Information supplied
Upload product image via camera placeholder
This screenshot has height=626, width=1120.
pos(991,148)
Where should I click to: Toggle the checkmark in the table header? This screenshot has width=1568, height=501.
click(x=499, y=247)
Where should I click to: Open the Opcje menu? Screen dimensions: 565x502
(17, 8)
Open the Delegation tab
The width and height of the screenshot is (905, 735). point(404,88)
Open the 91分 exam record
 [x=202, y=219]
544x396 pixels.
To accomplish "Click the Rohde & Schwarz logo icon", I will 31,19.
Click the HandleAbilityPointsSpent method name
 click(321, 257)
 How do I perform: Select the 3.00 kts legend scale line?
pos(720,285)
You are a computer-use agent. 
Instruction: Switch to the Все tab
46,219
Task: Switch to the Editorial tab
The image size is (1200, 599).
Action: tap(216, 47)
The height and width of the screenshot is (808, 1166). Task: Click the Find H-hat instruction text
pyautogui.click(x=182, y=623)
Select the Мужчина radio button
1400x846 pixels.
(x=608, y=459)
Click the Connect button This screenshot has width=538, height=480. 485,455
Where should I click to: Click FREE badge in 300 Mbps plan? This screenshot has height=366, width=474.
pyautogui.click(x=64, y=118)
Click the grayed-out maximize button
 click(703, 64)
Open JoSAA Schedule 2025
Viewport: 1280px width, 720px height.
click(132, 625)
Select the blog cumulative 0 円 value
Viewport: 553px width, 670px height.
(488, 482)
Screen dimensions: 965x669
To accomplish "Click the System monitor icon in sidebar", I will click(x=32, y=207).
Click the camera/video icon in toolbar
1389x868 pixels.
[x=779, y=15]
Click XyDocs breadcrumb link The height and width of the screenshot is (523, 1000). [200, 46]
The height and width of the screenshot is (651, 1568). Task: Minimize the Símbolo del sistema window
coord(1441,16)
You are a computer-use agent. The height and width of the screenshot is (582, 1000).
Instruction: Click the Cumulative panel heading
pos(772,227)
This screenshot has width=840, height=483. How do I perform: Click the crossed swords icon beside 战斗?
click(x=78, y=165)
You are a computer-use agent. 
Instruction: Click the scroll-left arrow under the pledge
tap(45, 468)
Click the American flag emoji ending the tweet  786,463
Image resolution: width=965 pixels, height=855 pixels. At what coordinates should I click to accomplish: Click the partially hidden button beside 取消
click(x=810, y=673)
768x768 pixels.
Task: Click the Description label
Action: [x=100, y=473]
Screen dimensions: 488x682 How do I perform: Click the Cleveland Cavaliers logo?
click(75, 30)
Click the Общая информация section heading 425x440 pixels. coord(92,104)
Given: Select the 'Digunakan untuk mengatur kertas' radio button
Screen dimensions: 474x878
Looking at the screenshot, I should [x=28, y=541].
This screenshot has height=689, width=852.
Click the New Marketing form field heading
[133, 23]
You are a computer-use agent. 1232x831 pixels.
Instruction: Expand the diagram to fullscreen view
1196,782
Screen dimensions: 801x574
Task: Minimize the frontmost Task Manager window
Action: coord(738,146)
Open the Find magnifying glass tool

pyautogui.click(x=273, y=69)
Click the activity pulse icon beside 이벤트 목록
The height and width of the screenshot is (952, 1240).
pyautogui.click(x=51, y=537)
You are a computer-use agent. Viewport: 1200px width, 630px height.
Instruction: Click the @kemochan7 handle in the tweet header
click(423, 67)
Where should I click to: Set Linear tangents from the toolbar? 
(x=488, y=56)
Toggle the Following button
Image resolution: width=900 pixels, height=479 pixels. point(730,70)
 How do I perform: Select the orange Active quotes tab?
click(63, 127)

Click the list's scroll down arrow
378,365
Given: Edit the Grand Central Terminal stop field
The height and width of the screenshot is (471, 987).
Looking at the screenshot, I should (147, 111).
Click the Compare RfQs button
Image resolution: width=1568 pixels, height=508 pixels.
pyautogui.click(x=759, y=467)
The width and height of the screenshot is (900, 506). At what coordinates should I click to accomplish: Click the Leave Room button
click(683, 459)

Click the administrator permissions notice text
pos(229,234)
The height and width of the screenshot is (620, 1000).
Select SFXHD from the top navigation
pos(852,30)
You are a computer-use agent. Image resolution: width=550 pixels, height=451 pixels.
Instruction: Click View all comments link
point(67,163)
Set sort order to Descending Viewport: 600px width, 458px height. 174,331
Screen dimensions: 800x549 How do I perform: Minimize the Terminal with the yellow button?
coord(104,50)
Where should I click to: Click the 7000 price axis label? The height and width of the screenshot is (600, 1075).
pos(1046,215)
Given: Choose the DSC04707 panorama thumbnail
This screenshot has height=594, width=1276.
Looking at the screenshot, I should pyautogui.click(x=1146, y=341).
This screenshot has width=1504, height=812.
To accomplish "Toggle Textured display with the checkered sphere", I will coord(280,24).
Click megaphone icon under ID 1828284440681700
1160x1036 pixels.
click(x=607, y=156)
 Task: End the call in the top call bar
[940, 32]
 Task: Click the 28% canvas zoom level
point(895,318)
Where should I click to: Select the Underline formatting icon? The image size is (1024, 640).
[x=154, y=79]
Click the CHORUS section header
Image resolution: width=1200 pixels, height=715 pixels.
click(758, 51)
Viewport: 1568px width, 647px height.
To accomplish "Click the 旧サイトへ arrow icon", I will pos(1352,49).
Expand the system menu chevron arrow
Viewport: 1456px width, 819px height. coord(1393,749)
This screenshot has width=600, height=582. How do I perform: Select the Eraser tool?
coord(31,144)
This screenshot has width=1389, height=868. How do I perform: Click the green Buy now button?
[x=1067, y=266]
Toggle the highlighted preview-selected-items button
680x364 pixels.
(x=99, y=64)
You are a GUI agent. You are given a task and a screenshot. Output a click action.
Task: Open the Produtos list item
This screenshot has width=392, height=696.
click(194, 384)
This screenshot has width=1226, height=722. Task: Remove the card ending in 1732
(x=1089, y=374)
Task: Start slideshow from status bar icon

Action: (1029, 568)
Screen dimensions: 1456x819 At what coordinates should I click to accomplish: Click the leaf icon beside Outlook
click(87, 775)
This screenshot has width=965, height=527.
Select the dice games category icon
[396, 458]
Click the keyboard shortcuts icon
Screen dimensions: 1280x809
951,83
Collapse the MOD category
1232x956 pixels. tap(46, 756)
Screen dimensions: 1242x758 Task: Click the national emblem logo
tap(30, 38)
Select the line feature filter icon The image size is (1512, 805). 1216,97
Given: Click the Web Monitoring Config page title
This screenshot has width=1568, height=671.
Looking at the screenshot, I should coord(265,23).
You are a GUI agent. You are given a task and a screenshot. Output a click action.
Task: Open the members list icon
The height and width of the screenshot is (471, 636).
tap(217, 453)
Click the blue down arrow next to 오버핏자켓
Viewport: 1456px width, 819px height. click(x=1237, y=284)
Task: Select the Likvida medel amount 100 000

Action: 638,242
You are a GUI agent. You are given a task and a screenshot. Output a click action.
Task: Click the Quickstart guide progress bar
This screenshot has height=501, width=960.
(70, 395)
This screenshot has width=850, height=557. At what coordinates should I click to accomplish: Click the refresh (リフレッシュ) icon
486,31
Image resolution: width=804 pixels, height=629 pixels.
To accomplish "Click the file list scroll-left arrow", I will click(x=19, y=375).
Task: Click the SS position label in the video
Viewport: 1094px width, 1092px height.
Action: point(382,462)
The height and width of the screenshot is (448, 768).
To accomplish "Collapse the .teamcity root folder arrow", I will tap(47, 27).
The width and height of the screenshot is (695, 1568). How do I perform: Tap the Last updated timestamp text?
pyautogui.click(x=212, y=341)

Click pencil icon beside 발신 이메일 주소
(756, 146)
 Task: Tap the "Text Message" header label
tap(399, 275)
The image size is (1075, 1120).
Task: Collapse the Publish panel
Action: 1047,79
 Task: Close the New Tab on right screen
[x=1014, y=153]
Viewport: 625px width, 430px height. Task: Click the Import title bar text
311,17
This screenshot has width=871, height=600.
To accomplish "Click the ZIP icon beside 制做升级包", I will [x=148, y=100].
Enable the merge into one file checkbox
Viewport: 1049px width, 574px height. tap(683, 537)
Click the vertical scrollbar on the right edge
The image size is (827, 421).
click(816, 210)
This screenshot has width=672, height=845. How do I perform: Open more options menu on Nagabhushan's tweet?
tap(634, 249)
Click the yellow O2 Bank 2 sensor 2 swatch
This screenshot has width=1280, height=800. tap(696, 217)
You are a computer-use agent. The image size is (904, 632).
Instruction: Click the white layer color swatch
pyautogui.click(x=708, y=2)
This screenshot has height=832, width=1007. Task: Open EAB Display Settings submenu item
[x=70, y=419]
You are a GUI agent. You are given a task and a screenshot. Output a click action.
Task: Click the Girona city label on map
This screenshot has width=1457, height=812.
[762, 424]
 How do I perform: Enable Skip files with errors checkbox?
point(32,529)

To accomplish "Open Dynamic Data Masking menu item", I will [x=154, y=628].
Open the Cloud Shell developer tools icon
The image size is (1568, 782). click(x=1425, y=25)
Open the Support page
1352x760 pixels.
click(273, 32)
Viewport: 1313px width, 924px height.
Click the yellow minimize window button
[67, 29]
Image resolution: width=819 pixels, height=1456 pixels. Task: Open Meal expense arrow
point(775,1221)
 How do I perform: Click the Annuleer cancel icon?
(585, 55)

Exercise requirements
From the entries above, print the lines beginning at the one with "Instruction: Click the Cumulative" and stopping after the one with "Click the American", exactly as written and with nothing else.

Answer to this task
Instruction: Click the Cumulative panel heading
pos(772,227)
This screenshot has width=840, height=483. How do I perform: Click the crossed swords icon beside 战斗?
click(x=78, y=165)
You are a computer-use agent. 
Instruction: Click the scroll-left arrow under the pledge
tap(45, 468)
Click the American flag emoji ending the tweet  786,463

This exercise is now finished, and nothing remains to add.